While the theft of data is one of the largest cybersecurity concerns, corporations and individuals should also be aware of what criminals are doing with that stolen information. As recent cases highlight, data theft can result in dangerous situations in the physical world.

When people hear the phrase “cyber attack,” they likely envision criminals sitting at computers stealing intangible data. The term “cyber” seems to remove the physical, real world danger of the criminal act. Even when the attack results in monetary loss, the threat of physical harm associated with other crimes like robbery or theft is not present. But this is not always the case.

Take pirating for example.  (Not the illegal pirating of music or movies, but actual pirates at sea.) In a recent string of attacks, millions of dollars’ worth of cargo was stolen from half a dozen ships in the South Pacific. Strangely, the pirates involved in these attacks worked quickly and targeted only those containers carrying diamond jewelry — leaving other, much larger cargo, such as cars, untouched.

Investigators initially suspected an “inside man” working for the shipping company but, instead, found that the company’s network had been hacked. Hackers had installed a “web shell” on top of the company’s content management system (CMS), the digital storeroom for the shipping data. The web shell gave hackers a backdoor to access the company’s digital storeroom of shipping data from the internet. At their fingertips was near-real-time GPS tracking of the company’s ships, which included detailed information on their cargo — essentially a gold mine of information for the thieves.

Once the web shell was discovered, the company was able to temporarily shut down the GPS tracking and re-route ships to avoid future attacks. The web shell was then removed and a firewall was added to protect the CMS. 
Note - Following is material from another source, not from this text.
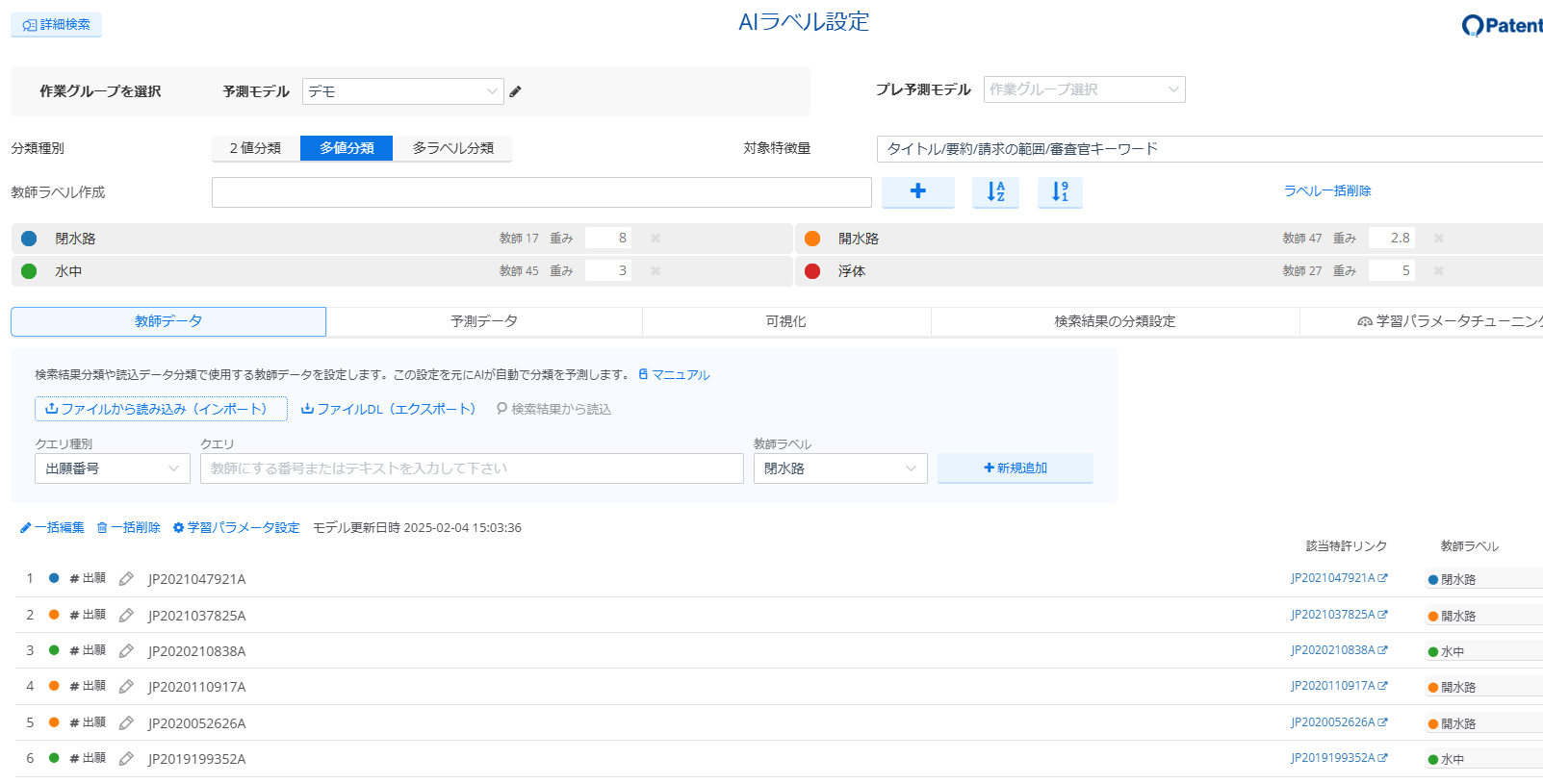Sort labels alphabetically with A-Z icon
1543x784 pixels.
click(x=995, y=191)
This isn’t the first case where a cyber attack has posed a physical threat. Just last month, hackers shut down theHollywood Presbyterian Medical Center and demanded ransom to relinquish control, putting patients’ lives at risk. As criminals continue to learn to access and utilize sensitive information, it is important that companies and individuals take steps to prevent data theft and put in place plans to respond to both the tangible and intangible implications of a cyber attack.